Maximal electroshock (MES)-induced seizures
MES-induced seizures experiment was advanced by using pharmacological and physiological multi-experimental instrument YSD-4G (Zhenghua Company, Banghu, China) in a single stimulation way, two-clip electrodes was impregnated with saline and then used to clamp the tips of mice ear on both sides, an alternating current stimulus (100 V; 2 Hz) was set. Mice was performed in six groups of 20 mice and pretreated with TTP (5, 20, 80 or 160 mg/kg, i.g.), normal saline (20 mL/kg, i.g.) or phenytoin (4 mg/kg, i.g.) twice a day for 7 d. Electroshock was given 30 min after drug administration. The feature of seizures was recorded as animal hind limb tonic extension (HLTE) within 10 s after electroshock delivery, and the criterion for an anticonvulsant effect was the absence of an HLTE and the later tonic-clonic seizures. The number of mortality was observed within 24 h.

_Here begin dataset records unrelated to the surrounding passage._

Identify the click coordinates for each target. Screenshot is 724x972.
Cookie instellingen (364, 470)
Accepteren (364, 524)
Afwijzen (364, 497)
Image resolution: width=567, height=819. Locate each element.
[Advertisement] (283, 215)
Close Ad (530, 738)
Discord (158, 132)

Pentylenetetrazole (PTZ) and picrotoxin-induced seizures in mice
The pentylenetetrazole (PTZ) and picrotoxin-induced convulsion test described previously was modified (Ahmadiani et al. Citation2003) and used to induce convulsions in mice. Mice were divided into six groups of 20 mice and pretreated with TTP (5, 20, 80 and 160 mg/kg, i.g.), normal saline (20 mL/kg, i.g.) or DZP (1 mg/kg, i.g.) twice a day for 7 d. After 30 min, PTZ (90 mg/kg) was administered subcutaneously to all groups of mice. Mice were observed within 60 min, and scored according to the five different types of seizure stage described by the Racine scale (Luttjohann et al. Citation2009): (stage I) one or more mouth and facial twitches; (stage II) rhythmic head nodding; (stage III) forelimb clonus; (stage IV) seizures characterized by rearing or hind limb extension; (stage V) seizures with rearing and repeated falling.

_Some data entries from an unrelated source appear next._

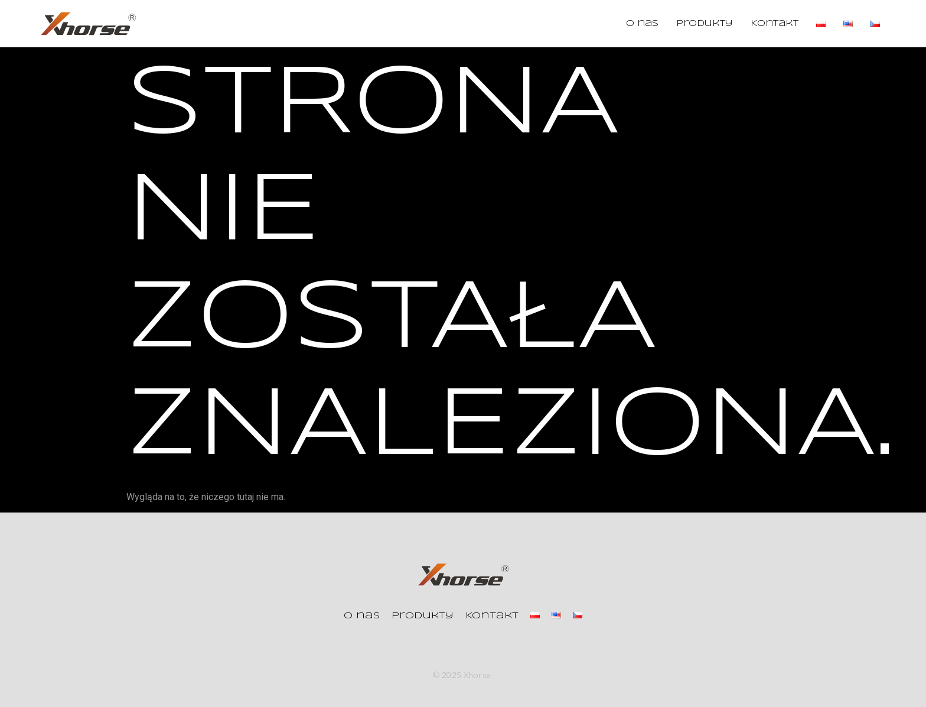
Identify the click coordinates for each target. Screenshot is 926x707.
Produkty (704, 24)
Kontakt (774, 24)
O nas (642, 24)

Measurement of Asp, GABA, Glu and Gly content in the brain
PTZ-induced convulsions in mice were conducted as described above. Mice were divided into five groups (n = 20 for each group) and pretreated with TTP (5, 20, 80 or 160 mg/kg, i.g.) or normal saline (20 mL/kg, i.g.) twice a day for 7 d. Mice were killed 50 min after administration of PTZ or saline and the whole brain was collected. Brains were removed rapidly, weighed and then homogenized and centrifuged at 12,000 × g for 10 min at 4 °C. Asp, GABA, Glu and Gly content in the brain were detected by Beckman 6300 high performance amino acid analyzer (Beckman Coulter, Brea, CA).

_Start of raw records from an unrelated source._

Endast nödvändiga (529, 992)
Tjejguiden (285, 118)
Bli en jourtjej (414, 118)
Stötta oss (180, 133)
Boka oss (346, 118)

Chronic epileptic rat seizures induced by PTZ and Western blotting
A PTZ kindling model was used to establish chronic epileptic rats according to the method described previously (Ruthrich et al. Citation2001). A total of 40 Wistar rats were divided into five groups (n = 8 for each group): a control group and four TTP experimental groups (5, 20, 80 or 160 mg/kg, i.g.). PTZ (40 mg/kg, i.p.) was administered once a day for 4 weeks. Criteria for establishing the chronic epileptic model by PTZ kindling were “strong jerking and jumping, and shouting” (Yang et al. Citation2013). The chronic epileptic rats were pretreated with normal saline (20 mL/kg, i.g.) and TTP (5, 20, 80 or 160 mg/kg, i.g.) twice a day for 21 d. The rats were then anesthetized, killed and whole brains were collected. Total protein was extracted from brain tissue, and equal amounts of protein (30 μg) were separated by SDS-PAGE and transferred to PVDF. The membranes were blocked with 5% non-fat milk and then incubated with anti-GAD65 and anti-GABAA rabbit monoclonal IgG (1:1000) followed by goat anti-rabbit/HRP. Bands were detected by enhanced chemiluminescence and quantified using Quantity One software (Bio-Rad Laboratories, Hercules, CA). Antibodies against β-actin were used to measure protein loading.
Acute toxicity
Three groups each six mice were treated i.g. with the TTP (at dose of 2, 4 and 6 g/kg) twice a day, then the intraperitoneal median lethal dose (LD50) was determined after 7 d.
Statistical analysis
The Chi-square exact test was used to analyze significance of anticonvulsant effects against MES- and PTZ-induced seizures among groups (inhibition/% and mortality/%). All other data are presented as mean ± SD, and statistical analyses were performed using the two-tailed Student’s t-test with a significance level of p < 0.05.
Results
HPLC fingerprint of triterpene acids of P. cocos
Preliminary phytochemical analysis revealed the HPLC fingerprint of triterpene acids isolated from P. cocos recorded at 242 nm (). The major compounds in the extract were identified as polyporenic acid C (peak 1), pachymic acid (peak 2), dehydrotrametenolic acid (peak 3) and trametenolic acid (peak 4) when compared with the data obtained from ElectroSpray Ionization-Mass Spectrometry (ESI-MS) with those studies published previously: Taken peak 1 compound as the example, it had ESI-MS m/z: 480 [M-H]− and showed a molecular ion at m/z 481, which was in agreement with the molecular formula C31H45O4 and identified as polyporenic acid C (Tai et al. Citation1993; Chen et al. Citation2009; Feng et al. Citation2013b).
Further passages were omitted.